BOISE, Idaho — In a historically conservative state that often opposes so many forms of federal involvement — from the health care law to endangered species acts — Idaho lawmakers are now looking for all the help they can get from Washington when it comes to enforcing the nation’s drug laws.
The Senate State Affairs Committee approved two anti-marijuana resolutions Wednesday, including one urging the government to enforce existing drug laws along borders with states that continue to relax marijuana statutes.
“We are making a statement that we as a legislature, at this time, do not support the legalization of marijuana because of the impact we’ve seen in the other states around us,” said Sen. Chuck Winder, R-Boise.
Winder also is the chief sponsor of a resolution affirming the state’s position against use of marijuana in any form, medically or otherwise.
Both resolutions, merely symbolic policy gestures, are now headed to the Senate for debate before vetting begins in the Idaho House.
But for a state that makes a habit of bucking the federal government, the appeal for strict enforcement of federal drug laws has some taking note.
“In some instances we seek the federal government to come and enforce the law, and in other instances, we seem to decide we don’t want the federal government to enforce the law in our state,” Sen. Elliot Werk, D-Boise, said before the committee voted Wednesday.
In recent years, Idaho lawmakers led the march in 2010 to sue in a failed attempt to overturn President Barack Obama’s health care overhaul. Idaho legislators also blasted efforts by lawmakers in Washington, D.C., to require new “Real ID” drivers licenses that some saw as a privacy intrusion.
This year, lawmakers are also considering beginning an effort to take over more than 16 million acres of federally managed land, on grounds that Idaho officials can do it better.
But Winder said the drug proposals are a separate matter.
“I think it’s different because the federal government has the responsibility to provide law enforcement of interstate traffic of illegal drugs,” he said.
The resolutions making their way through the Idaho Capitol come as a counterpunch to recent developments in three neighboring states.
Last fall, voters in Washington state and Colorado approved measures allowing recreational use of marijuana for adults. Oregon and Montana, meanwhile, each allow marijuana use for medical purposes.
At a public hearing on the measures Wednesday, more than 150 people — including more than a dozen teens sporting red “Don’t let Idaho go to pot” t-shirts — packed a Capitol auditorium to debate marijuana use.
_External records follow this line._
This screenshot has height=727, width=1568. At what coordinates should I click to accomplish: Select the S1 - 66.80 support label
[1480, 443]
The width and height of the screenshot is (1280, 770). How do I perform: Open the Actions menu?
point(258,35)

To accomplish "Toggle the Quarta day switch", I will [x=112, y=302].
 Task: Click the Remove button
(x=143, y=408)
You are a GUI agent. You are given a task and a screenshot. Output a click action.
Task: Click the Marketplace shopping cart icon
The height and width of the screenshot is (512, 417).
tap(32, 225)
Some said they’ve considered moving to nearby states with looser marijuana laws, and representatives from the American Civil Liberties Union and Compassionate Idaho say the resolution builds barriers for people using marijuana for pain related to cancer and other illnesses.
But law enforcement, some physicians and anti-drug groups backing the measure decried pot as a gateway drug that dangerously impairs users.
“I am begging, and I am pleading you — on all four hands and knees — to find another way because marijuana is not the answer,” said Nick Chaffin, a teen with the Bonneville Youth Development Council.